Retirement is supposed to be a time filled with family, trips, and hobbies – a finale to a long and satisfying career. This was to be the case for Antonia Vega, a recently retired college professor and writer living in Vermont. But everything changes one day when her husband Sam never shows up to a celebratory dinner.
Julia Alvarez’s newest novel “Afterlife” explores what happens when the golden years suddenly dim into something unexpected. Sam’s untimely death (this is no spoiler; the opening pages deliver this news) charts Antonia a course she’d really rather not take.
The home that Antonia and Sam built together no longer feels like a place of comfort, but instead an unsteady boat on an uncertain sea of loss. “Late afternoons as the day wanes, in bed in the middle of the night, in spite of her efforts, she finds herself at the outer edge where, in the old maps, the world drops off, and beyond is terra incognita, sea serpents, the Leviathan – HERE THERE BE DRAGONS,” writes Alvarez. “Countless times a day, and night, she pulls herself back from this edge. If not for herself, then for the others: her three sisters, a few old aunties, nieces and nephews.”
But the chaos of life has a way of interrupting periods of mourning, and this is no different for Antonia. Her three sisters think a reunion in Illinois to celebrate her upcoming birthday is just what she needs. At home, Antonia finds that now she instead of Sam must be the one to answer the problems knocking at her front door – like Mario, one of the undocumented Mexican workers who milks the cows at the farm next door. He wants her help in bringing his girlfriend – stuck in the powerful clutches of smugglers in Colorado – safely to Vermont.
The retired college professor, who once collected ideas for stories in a shoebox in her office, really doesn’t want to get involved with this scenario. And yet a reluctant empathy stirs her from her grief. She is an immigrant herself, after all; she came to the United States as a child with her family from the Dominican Republic, and she knows she is one of the few in her rural community who can help Mario navigate language barriers. But her involvement unwittingly sets off a chain of events that ties her in even more tightly.

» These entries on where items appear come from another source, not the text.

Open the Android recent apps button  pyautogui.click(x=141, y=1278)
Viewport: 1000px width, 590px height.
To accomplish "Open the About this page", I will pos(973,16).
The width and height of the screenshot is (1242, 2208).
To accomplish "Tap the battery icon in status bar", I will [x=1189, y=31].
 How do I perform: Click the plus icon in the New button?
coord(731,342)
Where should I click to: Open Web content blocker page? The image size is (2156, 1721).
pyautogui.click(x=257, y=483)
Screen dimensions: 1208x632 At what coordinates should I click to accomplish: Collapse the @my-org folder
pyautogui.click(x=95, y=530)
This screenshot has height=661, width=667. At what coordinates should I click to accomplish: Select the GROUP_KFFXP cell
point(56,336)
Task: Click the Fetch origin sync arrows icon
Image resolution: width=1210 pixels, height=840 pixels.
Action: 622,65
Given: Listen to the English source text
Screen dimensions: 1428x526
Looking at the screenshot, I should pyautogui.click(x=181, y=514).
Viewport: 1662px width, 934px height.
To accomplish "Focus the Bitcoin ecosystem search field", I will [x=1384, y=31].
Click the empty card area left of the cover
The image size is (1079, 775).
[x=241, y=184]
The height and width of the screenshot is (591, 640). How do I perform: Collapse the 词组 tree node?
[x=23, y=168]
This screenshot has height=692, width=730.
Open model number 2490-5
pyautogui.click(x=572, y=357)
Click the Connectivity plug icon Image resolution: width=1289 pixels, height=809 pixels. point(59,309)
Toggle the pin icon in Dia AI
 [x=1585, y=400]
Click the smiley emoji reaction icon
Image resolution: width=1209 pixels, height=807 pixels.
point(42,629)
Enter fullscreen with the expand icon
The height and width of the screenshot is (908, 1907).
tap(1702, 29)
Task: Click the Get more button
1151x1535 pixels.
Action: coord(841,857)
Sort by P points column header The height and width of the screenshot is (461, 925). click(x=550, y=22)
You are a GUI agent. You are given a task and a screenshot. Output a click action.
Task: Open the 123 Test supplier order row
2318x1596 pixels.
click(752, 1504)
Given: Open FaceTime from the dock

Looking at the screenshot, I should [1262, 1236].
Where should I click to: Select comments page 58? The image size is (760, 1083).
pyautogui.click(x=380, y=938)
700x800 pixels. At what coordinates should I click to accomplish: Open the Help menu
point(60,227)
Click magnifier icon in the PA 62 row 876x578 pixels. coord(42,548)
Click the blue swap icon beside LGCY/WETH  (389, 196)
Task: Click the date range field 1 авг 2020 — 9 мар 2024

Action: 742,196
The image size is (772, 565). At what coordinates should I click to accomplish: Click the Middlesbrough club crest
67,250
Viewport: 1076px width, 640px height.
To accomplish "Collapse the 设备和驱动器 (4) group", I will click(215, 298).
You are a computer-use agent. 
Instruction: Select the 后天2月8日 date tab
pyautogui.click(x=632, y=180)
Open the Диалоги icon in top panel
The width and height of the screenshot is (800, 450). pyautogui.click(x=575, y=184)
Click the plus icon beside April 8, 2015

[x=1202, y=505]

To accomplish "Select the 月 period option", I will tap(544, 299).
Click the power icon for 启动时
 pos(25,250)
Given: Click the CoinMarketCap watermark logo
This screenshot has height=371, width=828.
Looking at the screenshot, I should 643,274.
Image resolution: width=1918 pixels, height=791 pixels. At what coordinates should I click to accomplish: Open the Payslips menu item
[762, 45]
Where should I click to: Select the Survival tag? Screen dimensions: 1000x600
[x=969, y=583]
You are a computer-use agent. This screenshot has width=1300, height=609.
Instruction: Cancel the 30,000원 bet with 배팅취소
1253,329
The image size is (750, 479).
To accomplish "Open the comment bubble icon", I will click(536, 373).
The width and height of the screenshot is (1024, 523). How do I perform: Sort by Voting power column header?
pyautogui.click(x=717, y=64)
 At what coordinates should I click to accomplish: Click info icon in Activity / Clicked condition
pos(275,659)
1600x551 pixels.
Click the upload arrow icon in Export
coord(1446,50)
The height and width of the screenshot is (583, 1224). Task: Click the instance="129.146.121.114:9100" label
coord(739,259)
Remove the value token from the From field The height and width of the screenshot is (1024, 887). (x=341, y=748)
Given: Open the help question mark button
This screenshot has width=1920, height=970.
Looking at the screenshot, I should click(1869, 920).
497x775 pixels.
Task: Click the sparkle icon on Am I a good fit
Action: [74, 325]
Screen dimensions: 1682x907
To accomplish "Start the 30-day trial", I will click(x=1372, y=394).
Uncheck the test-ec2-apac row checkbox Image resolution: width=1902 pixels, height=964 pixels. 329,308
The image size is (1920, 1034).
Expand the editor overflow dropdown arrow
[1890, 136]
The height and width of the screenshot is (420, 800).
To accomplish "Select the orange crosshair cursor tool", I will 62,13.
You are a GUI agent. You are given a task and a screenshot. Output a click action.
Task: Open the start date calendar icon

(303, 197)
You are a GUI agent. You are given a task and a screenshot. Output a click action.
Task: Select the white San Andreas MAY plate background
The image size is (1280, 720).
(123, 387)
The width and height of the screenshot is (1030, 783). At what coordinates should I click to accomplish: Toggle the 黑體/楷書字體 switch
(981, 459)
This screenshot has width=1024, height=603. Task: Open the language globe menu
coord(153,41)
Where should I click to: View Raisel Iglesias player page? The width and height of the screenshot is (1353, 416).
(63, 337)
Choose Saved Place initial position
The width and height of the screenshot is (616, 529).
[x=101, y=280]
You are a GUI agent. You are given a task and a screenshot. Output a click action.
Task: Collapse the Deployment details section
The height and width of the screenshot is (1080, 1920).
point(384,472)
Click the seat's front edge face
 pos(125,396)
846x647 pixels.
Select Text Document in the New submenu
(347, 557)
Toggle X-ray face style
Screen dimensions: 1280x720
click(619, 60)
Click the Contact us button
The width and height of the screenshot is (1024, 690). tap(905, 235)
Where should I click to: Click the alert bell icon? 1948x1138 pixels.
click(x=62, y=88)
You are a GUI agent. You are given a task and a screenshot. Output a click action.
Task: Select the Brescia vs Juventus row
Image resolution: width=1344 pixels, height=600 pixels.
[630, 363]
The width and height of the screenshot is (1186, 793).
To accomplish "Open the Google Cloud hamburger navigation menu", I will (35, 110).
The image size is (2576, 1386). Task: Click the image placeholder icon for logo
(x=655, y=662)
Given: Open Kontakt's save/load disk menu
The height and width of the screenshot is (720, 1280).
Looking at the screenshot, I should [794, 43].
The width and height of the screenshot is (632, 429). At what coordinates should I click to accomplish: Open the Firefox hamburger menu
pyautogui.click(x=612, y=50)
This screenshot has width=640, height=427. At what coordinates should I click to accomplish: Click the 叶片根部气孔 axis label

“Afterlife” is Alvarez’s first novel in a decade, and the author skillfully brings her signature warmth and gentleness to issues that are anything but: death, immigration, and health care. Without making overt political statements, Alvarez’s poetic and meditative prose pulls back the curtain on the ambiguous nature of power dynamics and wades into the discomfort wrought by family relationships.
More subtly, Alvarez offers a study in the concept of home. What happens when it is no longer a fixed place of refuge? Who earns the right to call a place a home? Can a place of love and sharing be displaced by loss and desire?
In the midst of these upheavals, Antonia finds her resolve to forge ahead. “What lies beyond the narrow path, the nibble, the sip, where the dragons be?” Antonia wonders. “Just because she doesn’t yet know doesn’t mean she should close down and settle for the joyless default. The earth doesn’t need one more resentful, depressed sort. Having studied and taught stories and poems all her own life, it’s now in her DNA, to want to give that life a shapely form.”
In the end, all of this emotional mayhem yields a positive effect. And as the master storyteller, Alvarez collects these broken fragments of Antonia’s life to form a whole. The novella ends with Antonia learning the Japanese repair technique kintsugi (in which repairs to cracked pottery are not concealed but rather highlighted with gold) and thus Alvarez delivers a final message: In periods of loss and emptiness there is often something better – a person, an opportunity, a perspective – waiting to disrupt that space, and to give a new life after death.